Eventually, this reality seems to settle in to a sort of stasis. Josh sends Joosh’s money to his parents, starting to make amends for the sins of his alternate self.(There’s only one brief moment with Gabe here, but given that this was likely filmed after Glenne Headly died or at least had to accommodate her absence, I’m not sure what other options the show had.) Josh has been arrested by Skarsgard, who finally gets a win after several decades of tilting at windmills, and the two of them have weekly visits in Josh’s small cell. (It turns out that the detective had pursued the case so aggressively because he was into Santiago’s widow the whole time, which is delightful in how grotesque it is—it’s also one of the first times Robert Craighead has actually had dialogue that isn’t insanely cliched). Josh is at peace—until the crackling lights suggest that Tiger and Wolf have come back for him after all.
In theory, this leaves the door open for a second season of Future Man.

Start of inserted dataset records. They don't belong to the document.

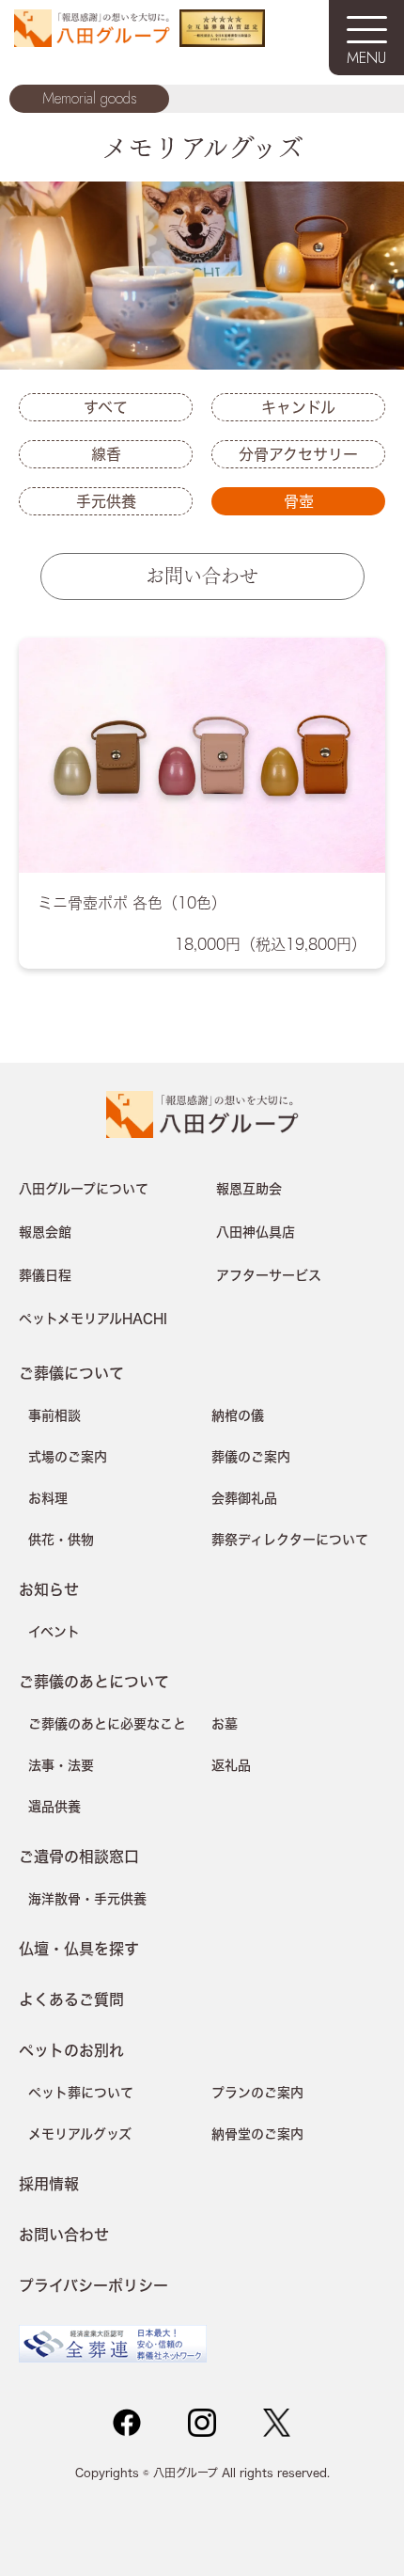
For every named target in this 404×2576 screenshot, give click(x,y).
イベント (54, 1631)
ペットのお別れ (71, 2050)
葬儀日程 (45, 1275)
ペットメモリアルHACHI (93, 1318)
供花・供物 (61, 1539)
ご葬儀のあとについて (94, 1681)
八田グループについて (83, 1188)
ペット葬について (80, 2092)
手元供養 (106, 501)
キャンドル (298, 407)
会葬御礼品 (244, 1498)
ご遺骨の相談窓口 (79, 1856)
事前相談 (54, 1415)
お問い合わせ (202, 574)
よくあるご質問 (71, 1999)
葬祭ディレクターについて (289, 1539)
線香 (106, 454)
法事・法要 (61, 1765)
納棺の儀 (237, 1415)
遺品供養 (54, 1806)
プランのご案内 (257, 2092)
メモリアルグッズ (80, 2134)
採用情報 (49, 2183)
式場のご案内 (67, 1456)
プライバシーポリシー (93, 2285)
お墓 (224, 1723)
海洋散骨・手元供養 (87, 1898)
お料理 (48, 1498)
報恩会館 (45, 1232)
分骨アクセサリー (298, 454)
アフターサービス (268, 1275)
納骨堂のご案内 (257, 2134)
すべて (106, 407)
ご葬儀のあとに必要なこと (107, 1723)
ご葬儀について (71, 1373)
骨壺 (299, 501)
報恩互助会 (249, 1188)
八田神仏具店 (255, 1232)
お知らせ (49, 1589)
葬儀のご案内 (250, 1456)
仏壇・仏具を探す (79, 1948)
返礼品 (231, 1765)
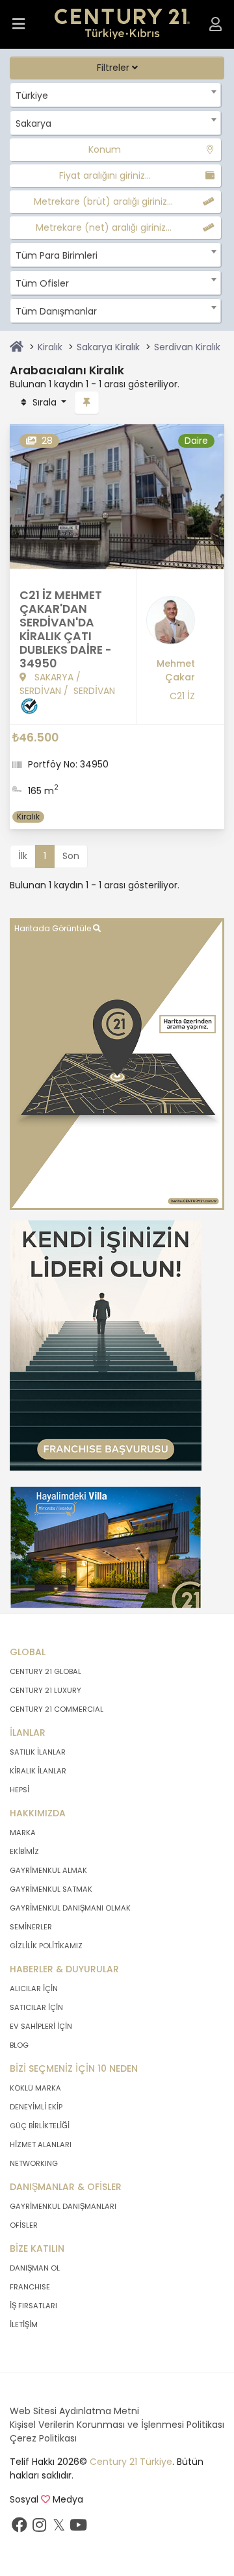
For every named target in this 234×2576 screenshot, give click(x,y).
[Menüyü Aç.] (19, 24)
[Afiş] (106, 1344)
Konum (104, 149)
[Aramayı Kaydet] (87, 402)
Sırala (44, 402)
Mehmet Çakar (176, 670)
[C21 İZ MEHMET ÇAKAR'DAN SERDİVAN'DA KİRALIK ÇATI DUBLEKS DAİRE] (117, 495)
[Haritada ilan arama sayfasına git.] (117, 1063)
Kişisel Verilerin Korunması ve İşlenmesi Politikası (117, 2424)
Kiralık (50, 347)
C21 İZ (182, 695)
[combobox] (115, 95)
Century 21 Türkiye (131, 2461)
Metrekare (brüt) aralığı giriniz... (103, 201)
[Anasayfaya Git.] (122, 24)
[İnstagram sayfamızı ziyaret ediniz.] (39, 2528)
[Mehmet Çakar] (170, 625)
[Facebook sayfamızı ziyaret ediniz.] (19, 2528)
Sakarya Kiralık (108, 347)
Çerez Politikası (43, 2438)
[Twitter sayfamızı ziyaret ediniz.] (58, 2528)
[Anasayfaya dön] (16, 347)
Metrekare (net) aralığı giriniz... (104, 227)
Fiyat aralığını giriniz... (105, 175)
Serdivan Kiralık (187, 347)
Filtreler (114, 67)
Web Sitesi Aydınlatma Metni (74, 2410)
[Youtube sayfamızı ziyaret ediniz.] (78, 2528)
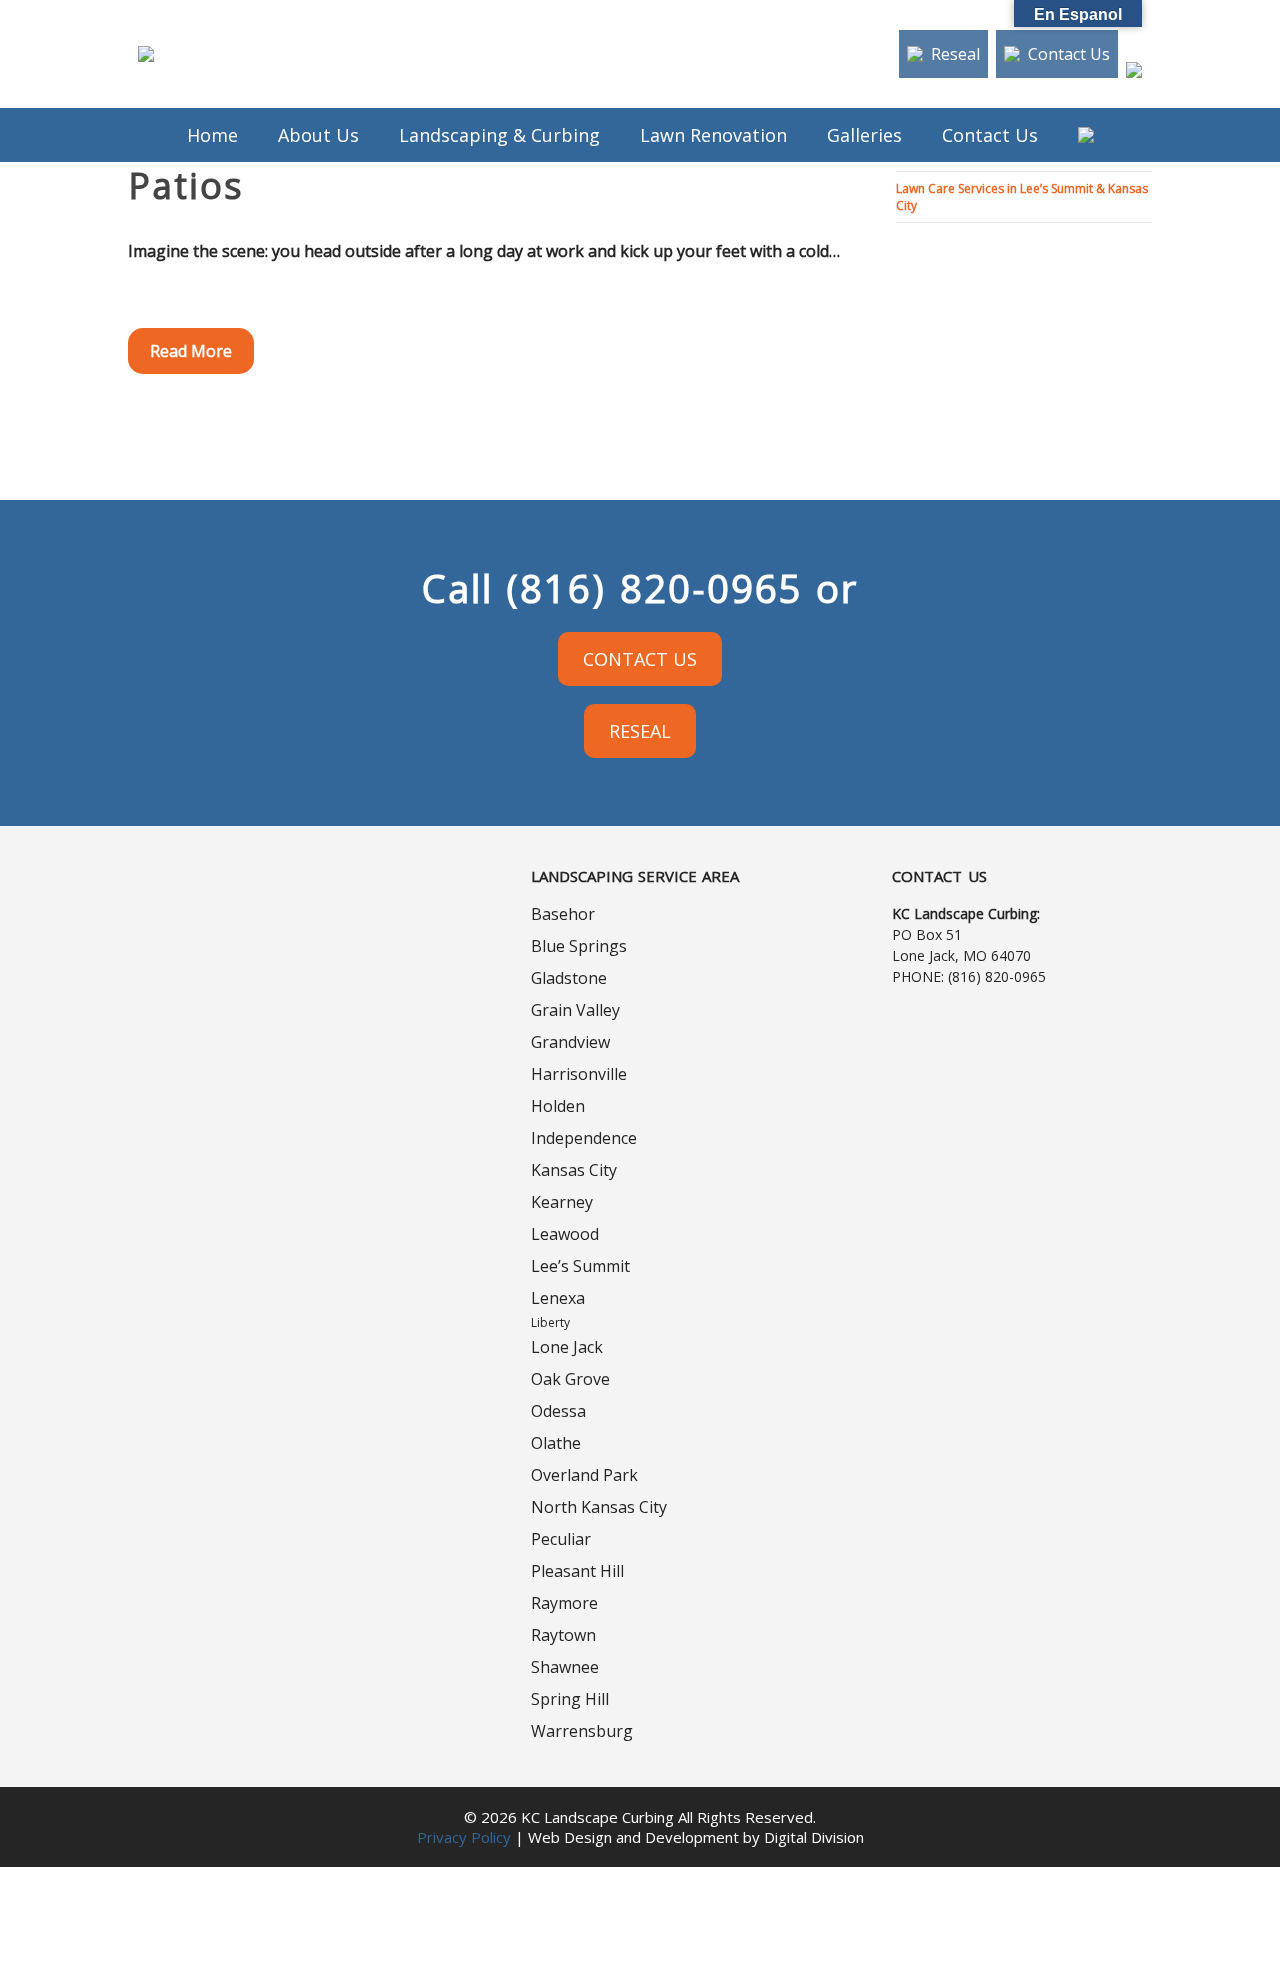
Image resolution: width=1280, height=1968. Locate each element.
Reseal (955, 54)
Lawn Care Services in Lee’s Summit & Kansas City (1022, 197)
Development (692, 1837)
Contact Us (1069, 54)
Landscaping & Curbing (499, 135)
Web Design (570, 1837)
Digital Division (814, 1837)
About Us (318, 135)
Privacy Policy (464, 1837)
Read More (191, 351)
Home (212, 135)
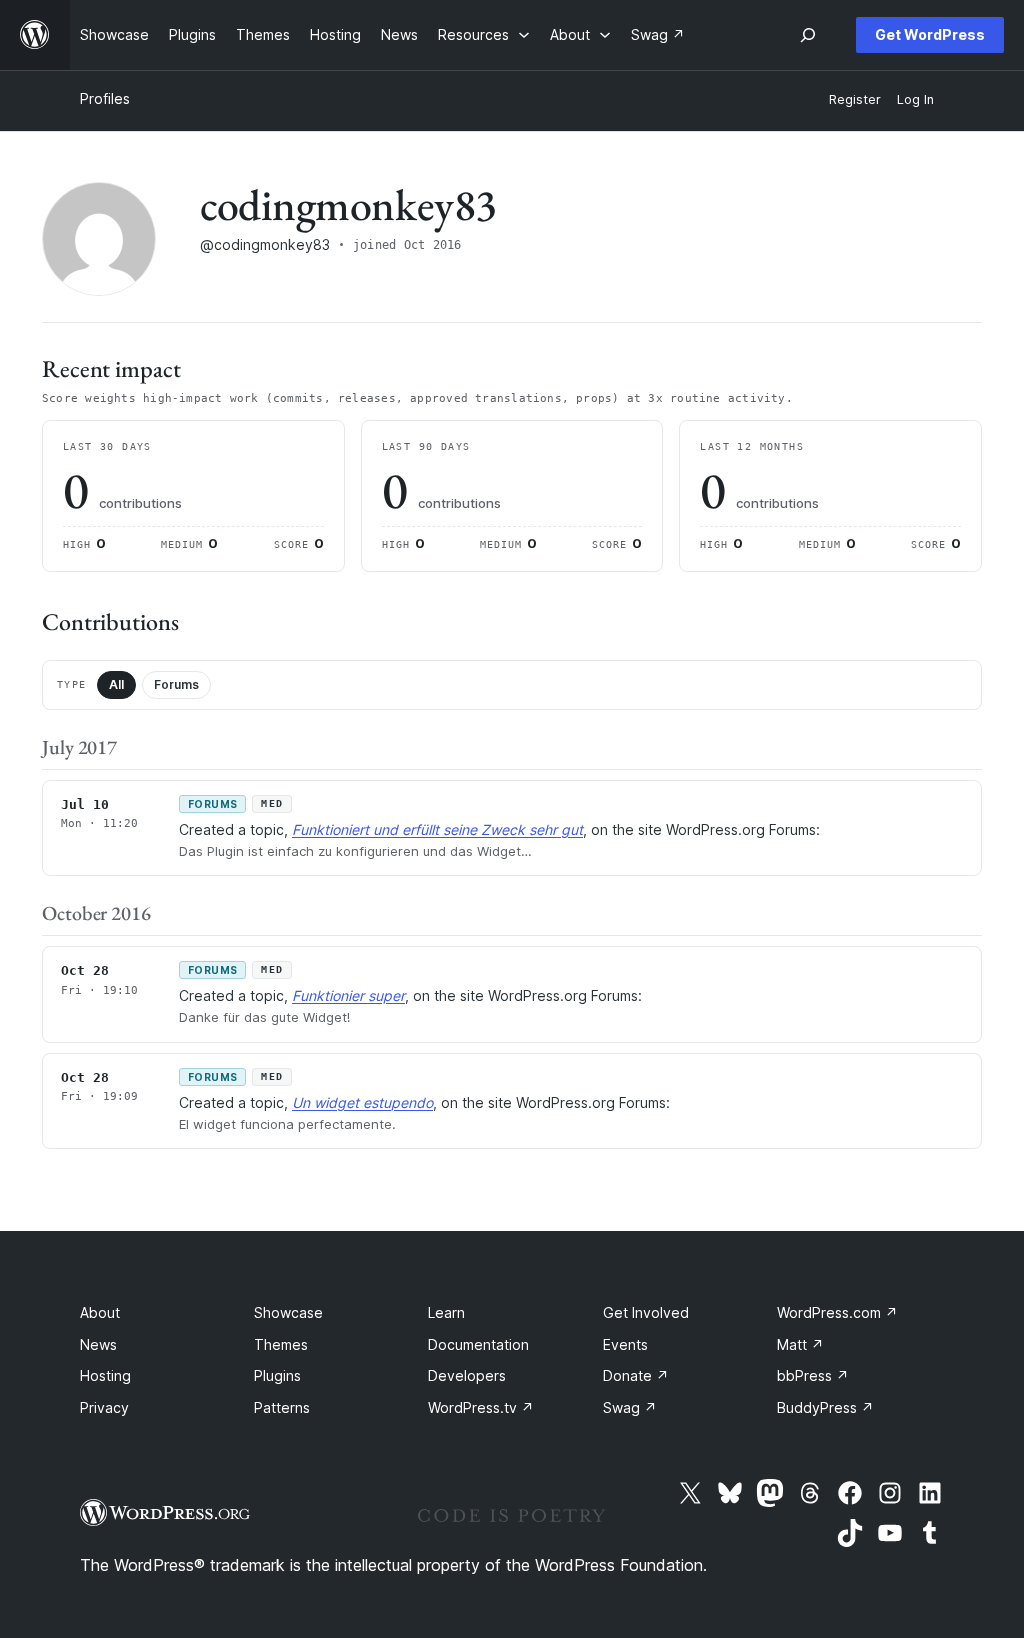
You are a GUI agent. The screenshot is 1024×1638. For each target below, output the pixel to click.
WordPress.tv (481, 1407)
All (116, 684)
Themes (281, 1344)
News (98, 1344)
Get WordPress (930, 34)
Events (625, 1344)
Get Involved (646, 1312)
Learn (446, 1312)
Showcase (288, 1312)
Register (855, 99)
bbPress (813, 1375)
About (100, 1312)
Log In (915, 99)
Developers (467, 1375)
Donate (636, 1375)
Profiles (105, 98)
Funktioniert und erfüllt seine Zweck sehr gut (437, 829)
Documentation (478, 1344)
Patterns (282, 1407)
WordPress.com (837, 1312)
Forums (176, 684)
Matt (800, 1344)
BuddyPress (825, 1407)
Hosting (105, 1375)
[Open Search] (808, 35)
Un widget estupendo (362, 1102)
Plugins (277, 1375)
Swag (630, 1407)
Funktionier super (348, 995)
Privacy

The creators have talked about the possibility, but not in terms any more specific than it being a “new world.” I’m not totally sure I’m on board for this—having a whole new series of goofy scenarios and drawn-out tactical arguments would probably just retread the character arcs from this season, and I’m pretty happy with the story wrapping up here. Having said that, the biggest surprise for me in the last few episodes of Future Man is the fact that I’ve grown to like these characters enough that I wouldn’t mind spending a few more hours with them, even (especially?) if the show fully commits to Back To The Future 2 and lets the characters spend a lot of time in whatever new future they’ve created. If Future Man returns for a second season, I’ll be firing up my TTD.